Combinatorics problem

I just encountered this interesting combinatorics problem that
seemed easy but actually stumped me for a while.
My combinatorics and statistics has definitely rusted a bit over the years .. ;-)

If you pick N random numbers, what is the probability that they are
sorted in ascending order ? (no dups possible)

Easy: 1/N! = 1/(1*2*3*4*..*N)


How would you check that the list is sorted ?


issorted = true;
for( i=0; i < (list.size()-1); i++){
 if( list[i+1] < list[i] ){
  issorted = false;


How many checks will you do in a) best case b) worst case c) avaerage

a) 1
b) N-1
c) aehhhhh… hmmm.

On average, how many checks do you have to do to establish a list being sorted or not ?

This took me a while to work through, i found it deceptive – but
here’s a simple proof i finally came up with.

The expectation value of X, E(X) is the sum of all the possible
Xes times their respective probabilities, right:

E(X) = SUM[ X * pX ] for X=1,2,3,...N

In this case X is the number of tests needed to be performed, and
take values 1,2,3,…,N where N is the size of the list.
pX, the probability that any given list will require *exactly* X tests.

● Request A
In the records, change "document icon" to "file icon" across the stretch from the line containing "Click the DC50 coupling badge on C1" through the line containing "coord(10,82)", leaving everything else unchanged. Give back only those lines, without the pictures.

[Records for locating displayed items]
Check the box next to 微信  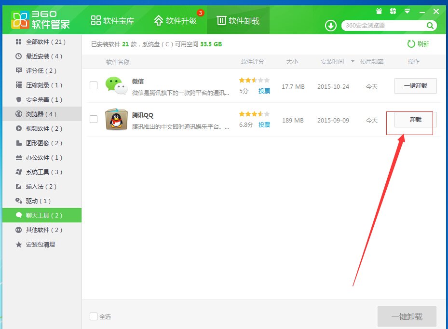(94, 85)
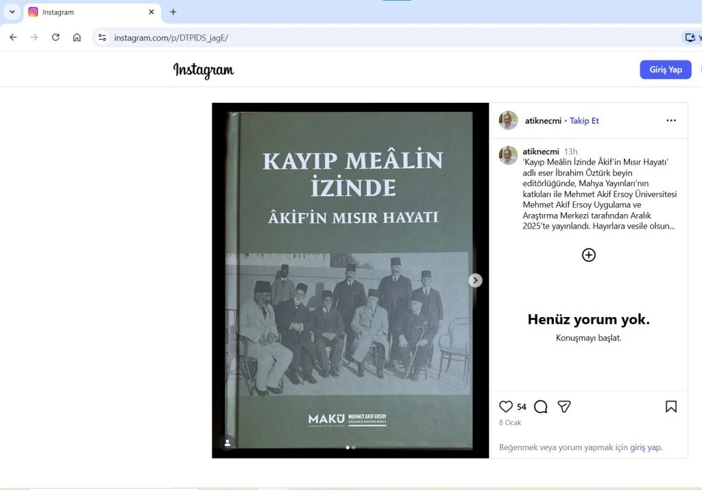Go back to previous page
This screenshot has width=702, height=490.
[13, 38]
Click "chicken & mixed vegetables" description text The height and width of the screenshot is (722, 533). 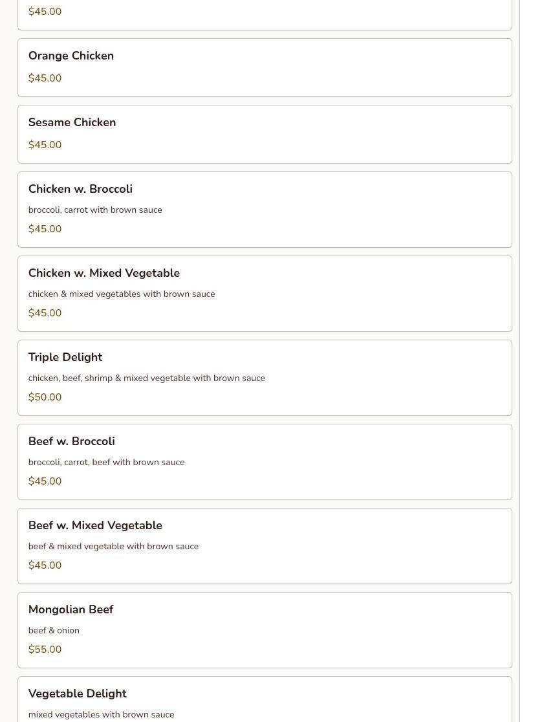pyautogui.click(x=122, y=294)
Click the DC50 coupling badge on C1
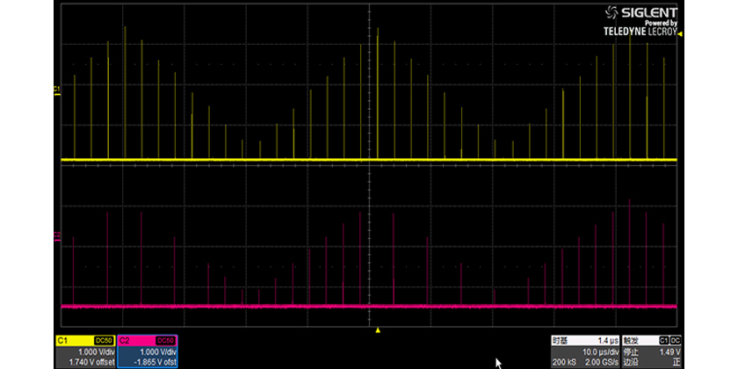The width and height of the screenshot is (738, 369). pos(103,340)
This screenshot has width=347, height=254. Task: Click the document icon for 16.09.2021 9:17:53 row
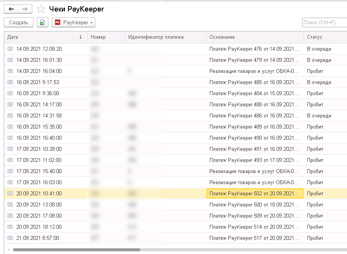coord(10,82)
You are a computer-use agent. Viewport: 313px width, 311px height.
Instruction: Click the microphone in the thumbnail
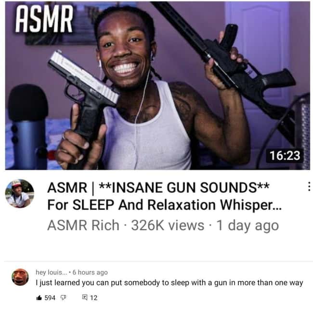(x=28, y=127)
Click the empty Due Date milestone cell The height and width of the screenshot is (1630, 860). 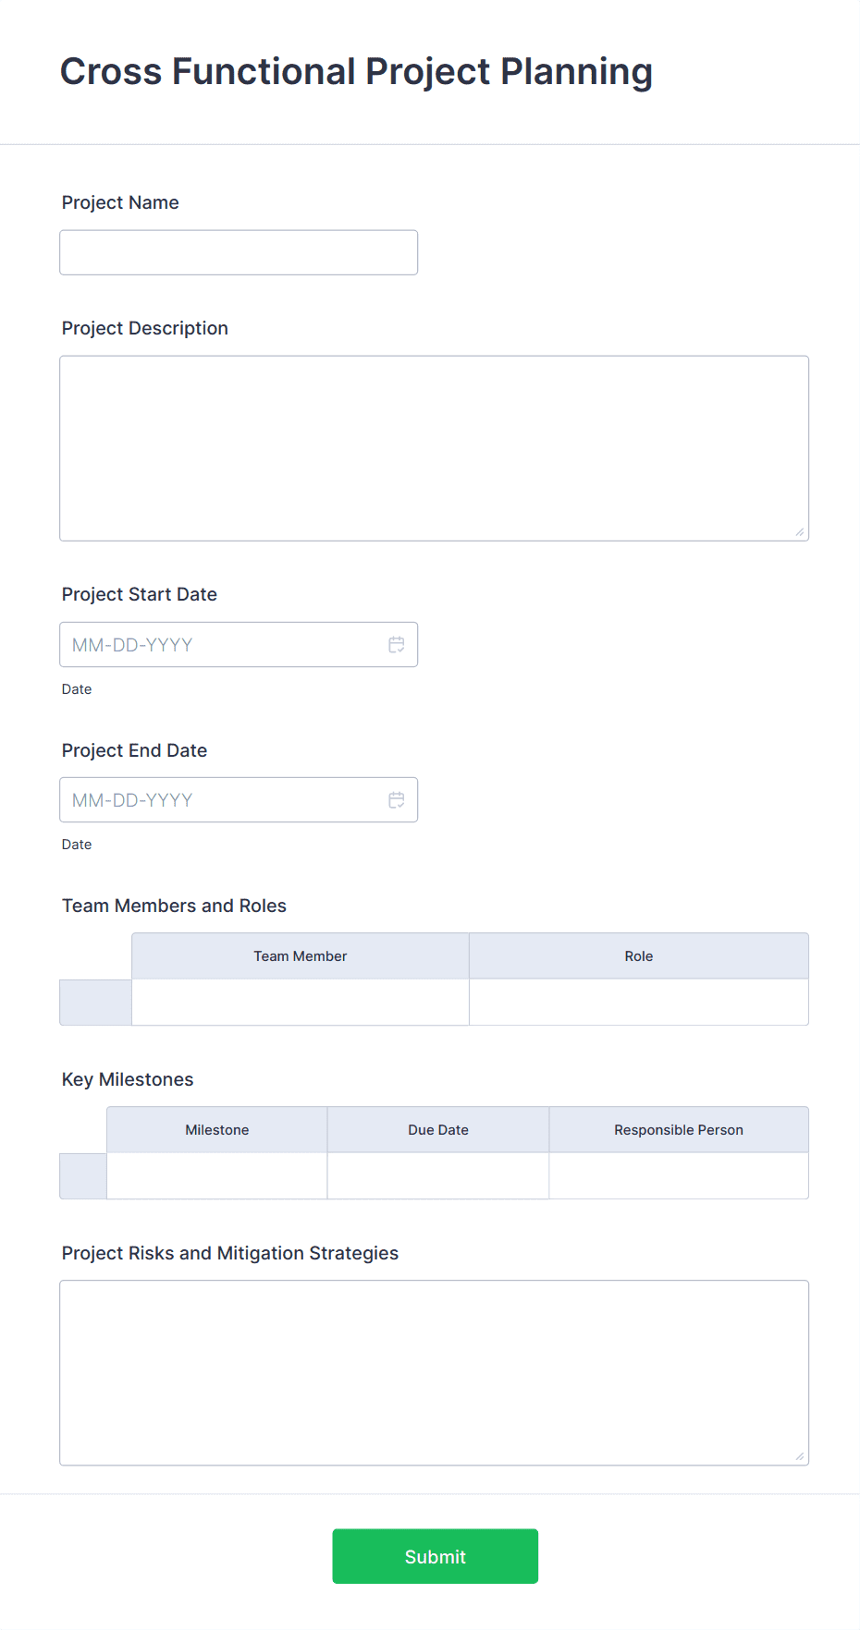pos(437,1175)
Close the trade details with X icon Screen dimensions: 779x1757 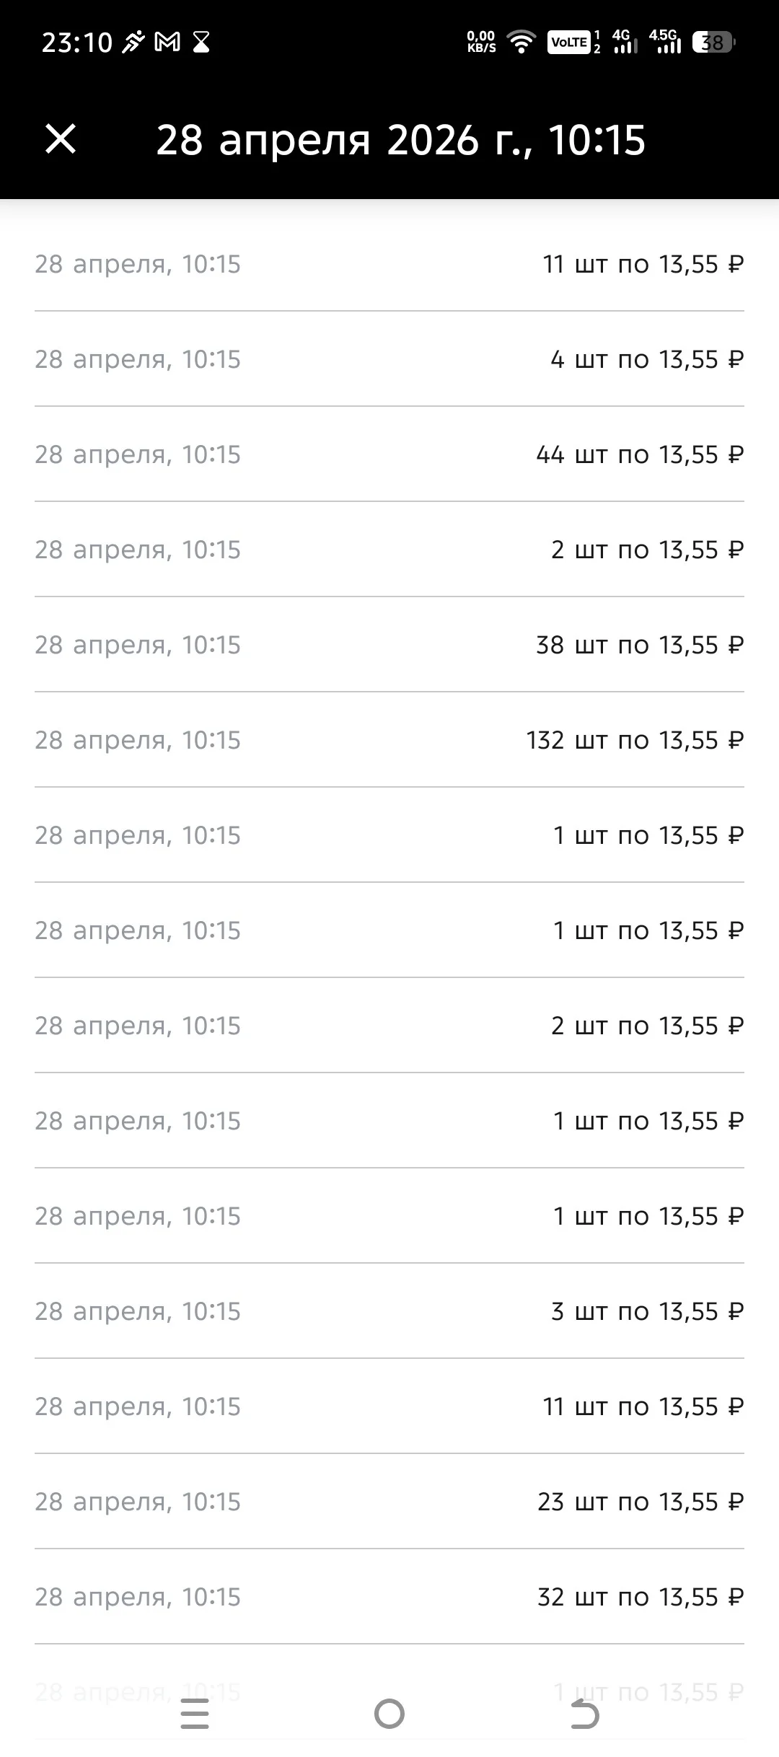[61, 138]
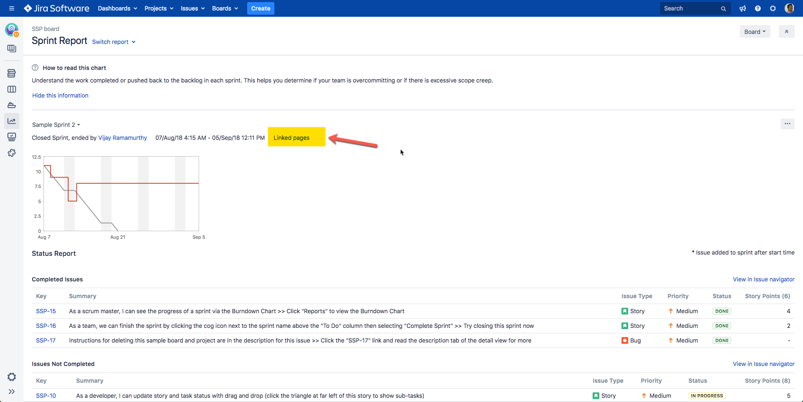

● Request B
Write out the stretch of the combinatorics problem from "On average, how" through "came up with." word for word.

● Written reply A
Click the DC50 coupling badge on C1
The width and height of the screenshot is (738, 369). pos(103,340)
This screenshot has width=347, height=254. Task: Click the file icon for 16.09.2021 9:17:53 row
coord(10,82)

● Written reply B
On average, how many checks do you have to do to establish a list being sorted or not ?

This took me a while to work through, i found it deceptive – but
here’s a simple proof i finally came up with.